In AJ McAdams’ Medical Interventions class, students (most of whom are seniors) have been following the plight of a fictional family, studying the medical issues that one family might face in the course of a year. When the fictional teenage son developed osteosarcoma in his upper arm, students began researching treatment options.
After researching the possibilities, students realized amputation of the patient’s arm was the best overall approach to his long-term health. And while the concept of high school students being so knowledgeable about such matters is impressive, their next step might be even more so.
After more research, students made their decision: they designed, and are now building, a prosthetic arm. Each team began building an arm that could reach out and grasp a cup of water, then bring it back in the motion of taking a drink, all while using everyday items like tongue depressors, plastic straws, balloons, duct tape, dowel rods, pipe cleaners and more.
Mirroring the work that happens in medical device laboratories, students then visited the PHS fabrication lab, used primarily by engineering students, to take advantage of its tools and equipment as they move from design to implementation. While the pipe cleaners and duct tape might be misleading, they represent functional equivalents of the human body.

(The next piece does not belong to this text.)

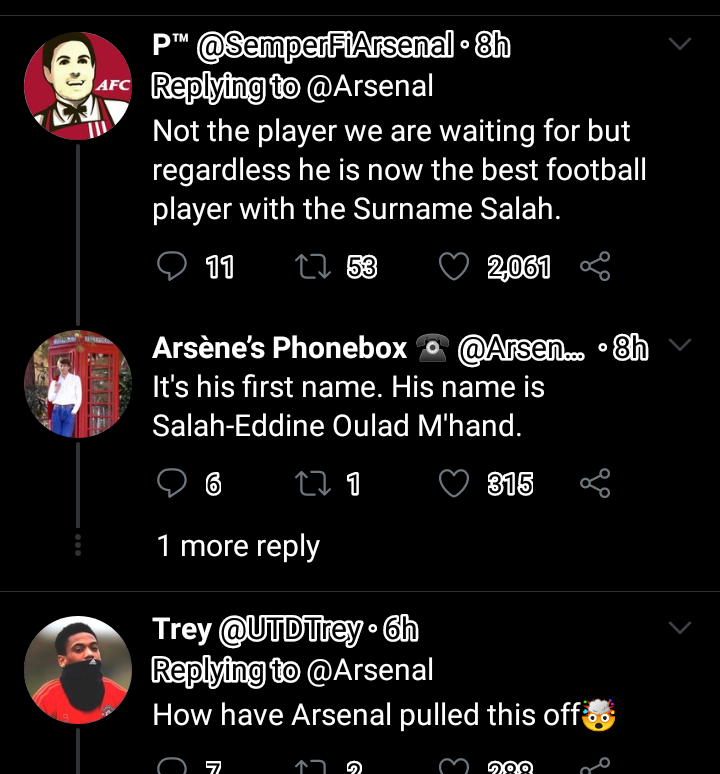Reply to the SemperFiArsenal tweet

173,266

Many of these students will go on to pursue a medical career of some fashion - including the traditional medical or nursing school. But more and more, students are choosing to go into research or highly specific areas that bring together medicine and technology. This example, combining traditional learning with research, brainstorming, teamwork and collaboration, independent thinking, engineering and construction, is quite different than what many of today's parents experienced in high school. But it is right in line with the way this generation learns, and how they will lead.
PHS students understand that there are many paths to the right answer, or in this case, the best outcome for their patient. The prosthetic arms each looked very different, and functioned in different ways. The important factor, though? They met the challenge of allowing their patient the autonomy of getting a simple drink of water for himself.